Extract -
• • • • •
Is a memory-memory "operation" implemented as two register-memory instructions (one for read and the other for write)?

Yes and no.

Computers built with the most common 32-bit or 64-bit CPUs have no memory-memory instructions.

Some read-modify-write-memory operations are very useful in building non-blocking algorithms on systems with more than one processor connected to the same memory.

Some less-common CPU architectures, such as the 32-bit x86 and 64-bit x86-64 architectures, do have memory-memory instructions. In particular, some can perform read-modify-write-memory in a single instruction, such as compare-and-swap.

ARM processors intended for use in multi-processor systems can perform read-modify-write-memory operation, but not as a single instruction -- they split them up into multiple instructions such as load-linked/store conditional, where any one instruction either LOADs or STOREs, not both.

two register-memory instructions (one for read and the other for write)? Isn't this inefficient than moving data directly between two places in the same memory without going via a register?

Yes, this inefficiency is part of the von Neumann bottleneck.

Commodity DRAM only allows one address at a time to be selected, so even those less-common CPUs that have memory-to-memory operations in a single instruction are forced to implement those instructions as multiple memory cycles -- one memory cycle for the read, and and second memory cycle for the write. In a small loop where instructions are being read from the instruction cache, a single instruction to do both doesn't run any faster than the 2 separate instructions that would be required on a ARM processor.
• • • • •
(Records locating words and elements)

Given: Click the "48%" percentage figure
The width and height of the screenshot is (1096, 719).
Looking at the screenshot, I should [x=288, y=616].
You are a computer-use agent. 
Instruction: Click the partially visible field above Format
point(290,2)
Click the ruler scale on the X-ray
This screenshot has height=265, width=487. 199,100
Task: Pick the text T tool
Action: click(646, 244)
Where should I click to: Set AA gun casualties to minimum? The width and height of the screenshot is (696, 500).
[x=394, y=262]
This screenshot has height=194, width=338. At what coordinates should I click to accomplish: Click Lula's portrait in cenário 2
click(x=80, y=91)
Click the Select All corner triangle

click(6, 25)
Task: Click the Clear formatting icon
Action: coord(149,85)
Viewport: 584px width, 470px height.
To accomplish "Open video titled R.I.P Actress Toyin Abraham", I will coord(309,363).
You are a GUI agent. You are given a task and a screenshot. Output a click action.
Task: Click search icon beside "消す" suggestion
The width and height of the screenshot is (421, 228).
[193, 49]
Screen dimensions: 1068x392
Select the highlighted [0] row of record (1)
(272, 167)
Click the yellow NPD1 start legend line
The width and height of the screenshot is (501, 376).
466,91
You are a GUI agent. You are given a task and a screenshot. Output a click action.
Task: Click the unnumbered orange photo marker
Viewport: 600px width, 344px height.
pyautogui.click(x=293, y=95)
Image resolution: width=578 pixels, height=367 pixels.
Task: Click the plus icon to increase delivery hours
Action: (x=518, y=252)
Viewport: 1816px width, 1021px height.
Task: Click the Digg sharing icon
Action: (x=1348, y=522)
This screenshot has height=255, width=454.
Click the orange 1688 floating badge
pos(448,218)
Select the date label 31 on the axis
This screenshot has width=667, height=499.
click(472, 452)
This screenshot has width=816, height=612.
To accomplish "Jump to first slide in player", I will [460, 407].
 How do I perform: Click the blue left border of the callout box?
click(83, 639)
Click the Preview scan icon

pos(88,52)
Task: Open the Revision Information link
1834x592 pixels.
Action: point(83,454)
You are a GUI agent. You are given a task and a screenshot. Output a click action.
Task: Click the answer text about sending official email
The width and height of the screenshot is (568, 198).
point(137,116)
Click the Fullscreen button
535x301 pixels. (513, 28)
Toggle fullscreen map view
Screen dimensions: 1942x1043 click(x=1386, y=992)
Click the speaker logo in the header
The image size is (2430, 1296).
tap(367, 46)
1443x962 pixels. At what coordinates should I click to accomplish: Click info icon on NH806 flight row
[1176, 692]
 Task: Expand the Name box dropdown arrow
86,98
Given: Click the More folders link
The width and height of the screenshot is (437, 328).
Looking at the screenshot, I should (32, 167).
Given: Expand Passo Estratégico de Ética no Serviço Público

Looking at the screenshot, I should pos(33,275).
• • • • •
Exercise A -
Reproduce the passage on memory-memory instructions word for word, starting at "Commodity DRAM only" and ending at "a ARM processor.".
Exercise B -
According to the passage on memory-memory instructions, the inefficiency of going through a register is part of what?
Exercise C -
Extend the passage on memory-memory instructions, picking up after its last sentence.
The records have nothing to do with what you're asked to do here.

Exercise answer A -
Commodity DRAM only allows one address at a time to be selected, so even those less-common CPUs that have memory-to-memory operations in a single instruction are forced to implement those instructions as multiple memory cycles -- one memory cycle for the read, and and second memory cycle for the write. In a small loop where instructions are being read from the instruction cache, a single instruction to do both doesn't run any faster than the 2 separate instructions that would be required on a ARM processor.

Exercise answer B -
The von Neumann bottleneck.

Exercise answer C -
Simply copying data from one place to another is extremely common, so several techniques have been developed for speeding it up, bypassing some or all of the von Nuemann bottleneck:

  • some DMA hardware directly copies data from one chip to a different chip in a single memory cycle, typically reading from main memory and writing to some peripheral, or reading from some peripheral and writing into main memory. This requires sending different addresses and different READ/WRITE Enable signals to the two chips.
  • Displaying stuff on screen has historically used a variety of hardware speed-ups -- character ROMs, tiled rendering, hardware sprites, blitter hardware for speeding up bit blit operations, dual-ported video DRAM, etc. Some of these techniques involve reading data from one chip and sending it directly to a different chip during a single memory cycle.
  • Some Computational RAM chips can copy large blocks of data from one location to another inside the memory chip, much faster than reading that data (from one address) out of the chip, then writing that data (to a different address) back into the chip.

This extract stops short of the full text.